___ Text provided ___

A major split occurred during the late 1960s when heavy rock divided into two major strands of music: hard rock and metal. The former includes bands like Led Zeppelin and Deep Purple, who expanded upon the template of the original heavy rock bands. Black Sabbath on the other hand became the founders of the metal genre, a different type of heavy music that was less dependent on the forms, syntaxes, aesthetics and lyrical topics of rock’n’roll. This view is still considered as somewhat controversial, especially in those circles who regard metal as little else than a noisier form of rock. However, viewing the music of Black Sabbath and their adherents as a distinct phenomenon does not decimate the importance of heavy rock in the formation of the metal genre.
Case Study: Cream – “Sunshine of Your Love”, from the album Disraeli Gears (1967)
When exploring the relationship between heavy rock and metal, there is no better place to start than with the music of Cream. They are one of the most influential and popular of heavy rock bands of all time and their music provide an important part in the puzzle that led to the creation of metal music. Cream was founded in the UK by the reputable and virtuosic blues and jazz musicians Eric Clapton (guitar/backing vocals), Jack Bruce (bass/vocals) and Ginger Baker (drums), who had been previously working within a rock/blues/jazz-context in bands like The Yardbirds, The Bluesbreakers and the Graham Band Organisation.
Not surprisingly, Cream’s brand of rock was heavily inflected by both blues and jazz music. However, being a psychedelic rock band their output extended over a wide range of other styles. At minimum, it is possible to identify at least five different types of songs in their repertoire: electric reinterpretations of blues staples in some cases extended to large-scale instrumental improvisations (“Spoonful, “Born Under a Bad Sign”, etc.), self-penned blues rock numbers, often using the twelve-bar blues template (“Strange Brew”), pop-oriented psychedelic rock (“I Feel Free”), experimental rock-songs (“White Room”) and finally bluesy rock-pieces based on a repeated riff-pattern used as a motivic figure (“Sunshine of Your Love”). It’s the fifth and last type that is most important in the context of this article, as these songs feature various techniques that would later re-surface in modified form in the music of Black Sabbath.
Even though it sounds tame by today’s standards, “Sunshine of Your Love” is an enjoyable song that gives clues regarding the peculiarities of early metal. The song was an instant success among both fans and musicians alike at the time of its release, and features a signature riff that counts among the most influential moments in rock history. Like most of Cream’s material, “Sunshine of Your Love” incorporates elements of blues in an electrified rock context. The song is based on a modified form of a repeated twenty-four bar blues pattern in 4/4, which functions like an ordinary twelve bar blues except that it doubles the amount of measures.

___ Dataset section ___

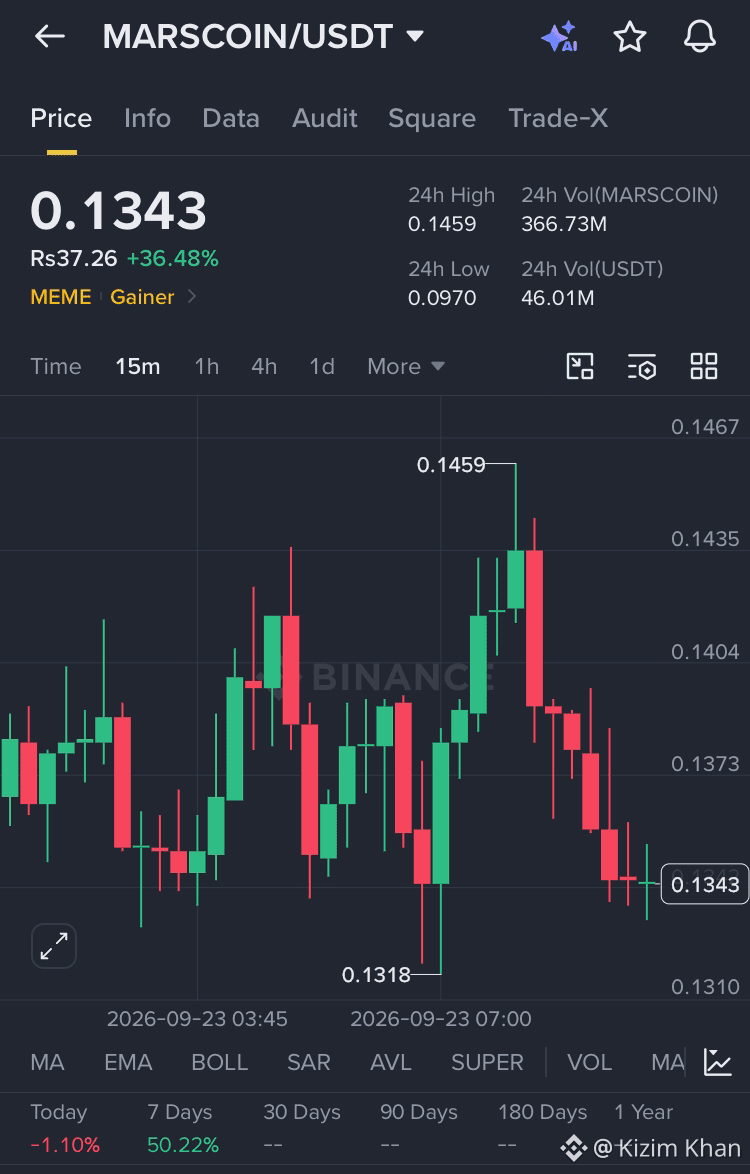Switch to the Info tab
Viewport: 750px width, 1174px height.
147,118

___

> [Set of tasks]
[A] Echo the passage on heavy rock and metal, starting at "Case Study: Cream" and ending at "Graham Band Organisation.".
[B] According to the passage on heavy rock and metal, who played drums in Cream?
[C] Write the next part of the passage on heavy rock and metal, picking up after its final sentence.
The listing comes from a separate source.

> [Task results]
[A]
Case Study: Cream – “Sunshine of Your Love”, from the album Disraeli Gears (1967)
When exploring the relationship between heavy rock and metal, there is no better place to start than with the music of Cream. They are one of the most influential and popular of heavy rock bands of all time and their music provide an important part in the puzzle that led to the creation of metal music. Cream was founded in the UK by the reputable and virtuosic blues and jazz musicians Eric Clapton (guitar/backing vocals), Jack Bruce (bass/vocals) and Ginger Baker (drums), who had been previously working within a rock/blues/jazz-context in bands like The Yardbirds, The Bluesbreakers and the Graham Band Organisation.

[B] Ginger Baker

[C]
Most central is the driving, minor blues pentatonic verse riff, which constitutes the song’s hook and “essence.” Cream’s riff-based compositional approach diverges from the standard pop and rock custom of placing the signature melody/hook — often supplied by the vocalist — above the foundation of guitar/bass/drums and letting it be the central focus of the song. On “Sunshine of Your Love,” the riff is doubled by bass and guitar, the former laying down a steady foundation while the latter supplies interesting variations on the melodic figure. Placing the riff at the center of the stage, however, requires that one can write good riffs. Cream’s method for riff-writing seem to have been to distill old blues numbers down to a single phrase, which becomes the signature instrumental figure of the song. Add to this Eric Clapton’s light palm-muting technique, mix of power and barred chords in combination with just the right amount distortion to understand how a simple succession of tones can come alive in three dimensions. While metal bands would turn away from the blues early on, they did embrace the Cream method of writing riffs that define the essence of a song.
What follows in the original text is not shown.